Apply_edges with edge features in memory efficient way

Hi all,

Question: My model has edge features, and I want to adapt the DGL Heterogeneous Graph Transformer (HGT) to use them. What is the best way to implement it?

Context: Using source(s) / target (t) nodes, the HGT calculates K(s), Q(t), V(s) and then does apply_edges using K,Q to calculate the attention ‘t’ : sub_graph.apply_edges(fn.v_dot_u('q', 'k', 't')). It later calls the code below to forward the V * attention (message) to the target node, sums all of the source messages per edge type, and then take the mean across all summed edge type messages:

G.multi_update_all({etype : (fn.u_mul_e('v', 't', 'm'), fn.sum('m', 't')) \
                            for etype in edge_dict}, cross_reducer = 'mean')


I believe that I want to do is for the edge features to impact the V calculation (and possibly K), originally done based only on node features v = v_linear(h[srctype]).view(-1, self.n_heads, self.d_k). My guess is that V and K would have to be calculated during .apply_edges, and features would be concatenate(node_features, edge_features). My problem with that is that I imagine this would use way more resources, at least memory wise, because of the concatenation. I am new to DGL, so any ideas on how to implement it efficiently will be very well appreciated (my graph has millions of edges). Thanks!

Hi @felipemello , what’s the next operation after concatenation?
GAT also has a concatenation phase because there is a linear project after concatenation, and in this case we can use “first projection then addition” to replace “first concatenation then projection” to reduce memory footprint.

Reference: dgl/ at 0576a33b7f5c8a99f12f70a3aa523dc2200e4a70 · dmlc/dgl · GitHub

In general, if you compute K and V considering edge features, then the concatenation seems indeed inevitable. Based on what your edge features are we may come up with simplifications. What kind of edge features do you have?

Thanks for your replies! @zihao , cool. I had that idea too, but I wasnt sure if this would be any better. I am gonna try it and possibly compare.

@BarclayII, my edge features are simple vectors 1xN. Right now, my main feature is actually the edge type. I am using a Biological knowledge graph, and instead of having 10 types of edges between a node pair (e. g. DRUG - GENE), I have a single edge DRUG_GENE, and a vector that contains their relation in the format [1, 0, 0, 1, 1, 0, 0] for every relation that exists.

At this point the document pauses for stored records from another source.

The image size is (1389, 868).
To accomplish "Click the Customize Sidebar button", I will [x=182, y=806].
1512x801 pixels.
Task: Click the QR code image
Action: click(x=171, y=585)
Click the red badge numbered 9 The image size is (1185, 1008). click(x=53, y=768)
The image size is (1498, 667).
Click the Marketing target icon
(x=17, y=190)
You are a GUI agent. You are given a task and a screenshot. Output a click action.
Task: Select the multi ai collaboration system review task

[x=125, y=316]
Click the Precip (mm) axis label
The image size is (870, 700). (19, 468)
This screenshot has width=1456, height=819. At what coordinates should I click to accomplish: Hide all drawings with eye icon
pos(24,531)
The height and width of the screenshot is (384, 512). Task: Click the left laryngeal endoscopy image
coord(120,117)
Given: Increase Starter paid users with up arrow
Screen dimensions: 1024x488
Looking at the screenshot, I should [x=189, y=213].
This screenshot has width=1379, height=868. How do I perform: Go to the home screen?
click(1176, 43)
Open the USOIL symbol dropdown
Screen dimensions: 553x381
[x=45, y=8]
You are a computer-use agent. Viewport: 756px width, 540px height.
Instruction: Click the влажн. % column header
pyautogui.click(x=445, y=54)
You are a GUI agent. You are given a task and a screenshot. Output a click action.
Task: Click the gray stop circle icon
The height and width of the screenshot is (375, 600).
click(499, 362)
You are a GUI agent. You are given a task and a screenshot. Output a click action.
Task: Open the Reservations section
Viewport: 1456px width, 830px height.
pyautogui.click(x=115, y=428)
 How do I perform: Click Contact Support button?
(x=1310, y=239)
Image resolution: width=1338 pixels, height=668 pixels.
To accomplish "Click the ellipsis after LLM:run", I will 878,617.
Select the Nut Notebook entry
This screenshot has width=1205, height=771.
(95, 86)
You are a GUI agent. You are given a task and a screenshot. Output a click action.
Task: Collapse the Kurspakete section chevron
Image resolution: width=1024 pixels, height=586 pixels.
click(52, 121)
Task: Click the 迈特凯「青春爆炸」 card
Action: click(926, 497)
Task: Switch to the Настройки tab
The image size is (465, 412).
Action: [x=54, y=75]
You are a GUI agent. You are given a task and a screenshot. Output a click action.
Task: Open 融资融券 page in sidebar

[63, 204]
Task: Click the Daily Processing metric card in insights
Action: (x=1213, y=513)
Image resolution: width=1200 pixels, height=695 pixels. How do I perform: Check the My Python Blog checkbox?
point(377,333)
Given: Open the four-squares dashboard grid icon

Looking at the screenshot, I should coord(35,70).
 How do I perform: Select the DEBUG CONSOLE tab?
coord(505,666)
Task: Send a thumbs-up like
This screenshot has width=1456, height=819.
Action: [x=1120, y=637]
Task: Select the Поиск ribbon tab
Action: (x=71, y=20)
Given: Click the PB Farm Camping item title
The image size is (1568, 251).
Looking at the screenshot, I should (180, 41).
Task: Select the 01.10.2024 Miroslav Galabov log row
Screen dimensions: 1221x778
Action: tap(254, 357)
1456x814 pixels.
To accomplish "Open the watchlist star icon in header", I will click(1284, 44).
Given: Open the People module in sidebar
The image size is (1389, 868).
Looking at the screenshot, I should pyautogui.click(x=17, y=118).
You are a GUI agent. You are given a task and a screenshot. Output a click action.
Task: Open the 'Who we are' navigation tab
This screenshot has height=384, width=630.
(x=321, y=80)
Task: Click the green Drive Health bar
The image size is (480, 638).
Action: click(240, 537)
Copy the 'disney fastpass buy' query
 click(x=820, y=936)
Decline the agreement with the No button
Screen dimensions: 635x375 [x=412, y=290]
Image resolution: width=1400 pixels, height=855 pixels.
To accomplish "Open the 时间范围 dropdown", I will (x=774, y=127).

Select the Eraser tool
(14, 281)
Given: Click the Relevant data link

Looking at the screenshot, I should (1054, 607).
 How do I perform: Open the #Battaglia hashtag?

I see. What made you choose to have a binary vector encoding the relations between two nodes, instead of having multiple edge types between them? IMO in the latter case you can directly apply HGT.

What made you choose to have a binary vector encoding the relations between two nodes, instead of having multiple edge types between them?

So far, it reduced the number of edge types from 74 to 28. Considering that with GNN we usually loop over the edge types to do computations, I imagine that it boosted speed and memory by a significant amount, and probably reduced overfitting and improved generalization, since I wont have 8 different layers for DRUG-GENE associations, for example.

But even if I didnt do it, I still plan on using other edge features in the future.

Not necessarily, actually, we have a plan to replace loop w/ customized operators [WIP][performance] Implement segment gemm with multiple cuda streams. by yzh119 · Pull Request #2715 · dmlc/dgl · GitHub.